In a video posted online Sunday morning on jihadist and social networking sites, the group also known as ISIS and ISIL said it beheaded American aid worker Peter Kassig, who went by the name Abdul-Rahman Kassig after converting to Islam.
Kassig, 26, of Indianapolis, was abducted in October 2013 in Syria. He founded a Turkey-based nonprofit group that assists refugees on both sides of the Syria-Turkey border.
Kassig served in the U.S. Army during the Iraq war and was honorably discharged in 2007 over a medical ailment.
President Obama confirmed that the video was authentic and said that Kassig was killed in “an act of pure evil by a terrorist group that the world rightly associates with inhumanity.”
The video reportedly did not show the actual beheading but showed a black-masked man speaking with a British accent with a bloody decapitated head at his feet.
“This is Peter Edward Kassig, a U.S. citizen of your country; Peter who fought against the Muslims in Iraq while serving as a soldier,” the masked man said.
The one who purportedly is Kassig is dressed and sounds the same as the man seen in four other beheading videos, including that of dual American-Israeli citizen Steven Sotloff.
For the first time, the video identified where the beheading took place.

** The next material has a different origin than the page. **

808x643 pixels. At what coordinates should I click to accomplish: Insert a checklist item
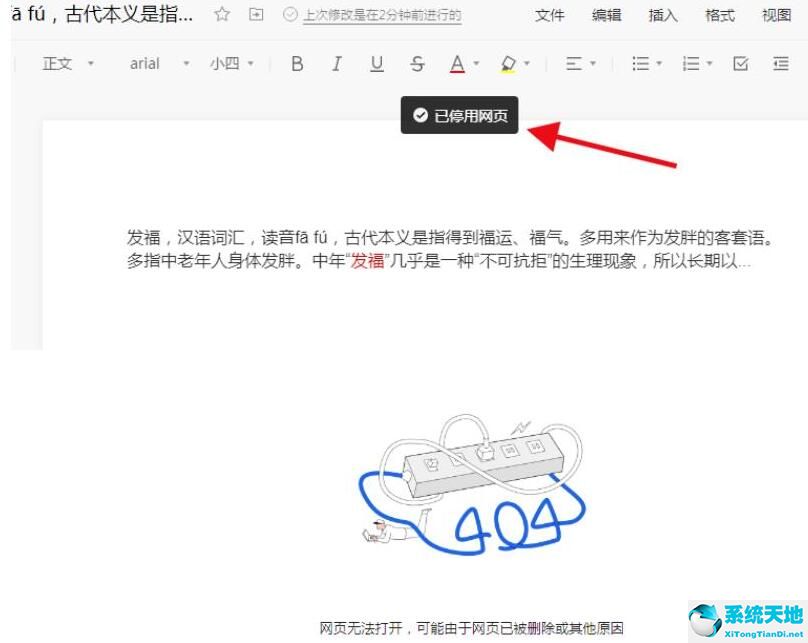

“Here, we are burying the first American crusader in Dabiq, eagerly waiting for the remainder of your armies to arrive,” the believed executioner said.
Dabiq is located in northern Syria near the border with Turkey.

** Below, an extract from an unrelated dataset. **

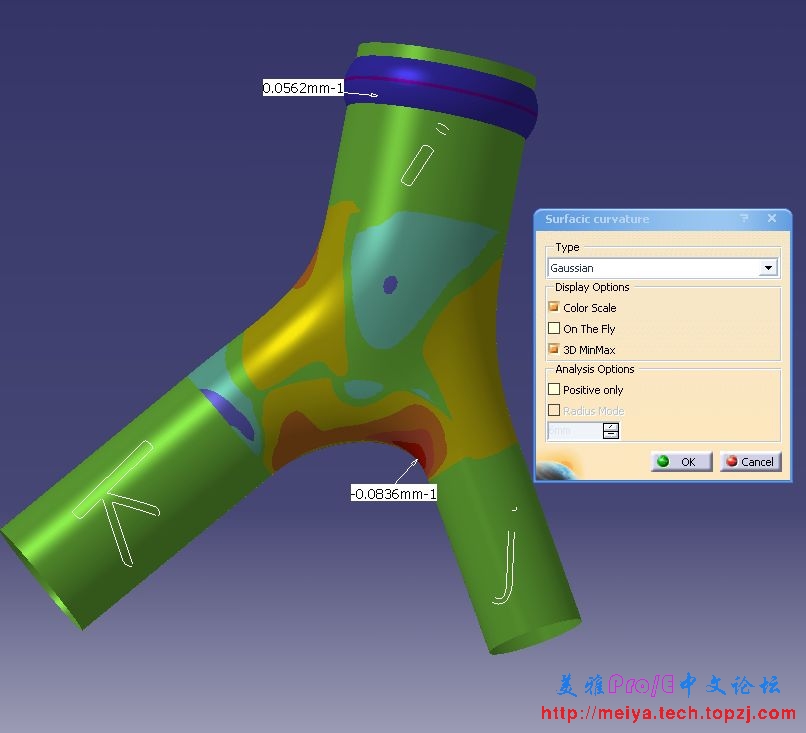Select the 0.0562mm-1 maximum curvature label
The image size is (806, 733).
tap(304, 88)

The video also reportedly showed the beheading of several men identified as Syrian military personnel, the French news agency AFP reported.
Kassig founded SERA, or Special Emergency Response and Assistance, working from Turkey to provide food and medical supplies to refugee camps on both sides of the Syria-Turkey border while helping refugees flee the more then three-year-long civil war in Syria, according to ABC News.
Videos released since Aug. 19 have shown the beheading of Sotloff, American journalist James Foley, and British aid workers David Haines and Alan Henning.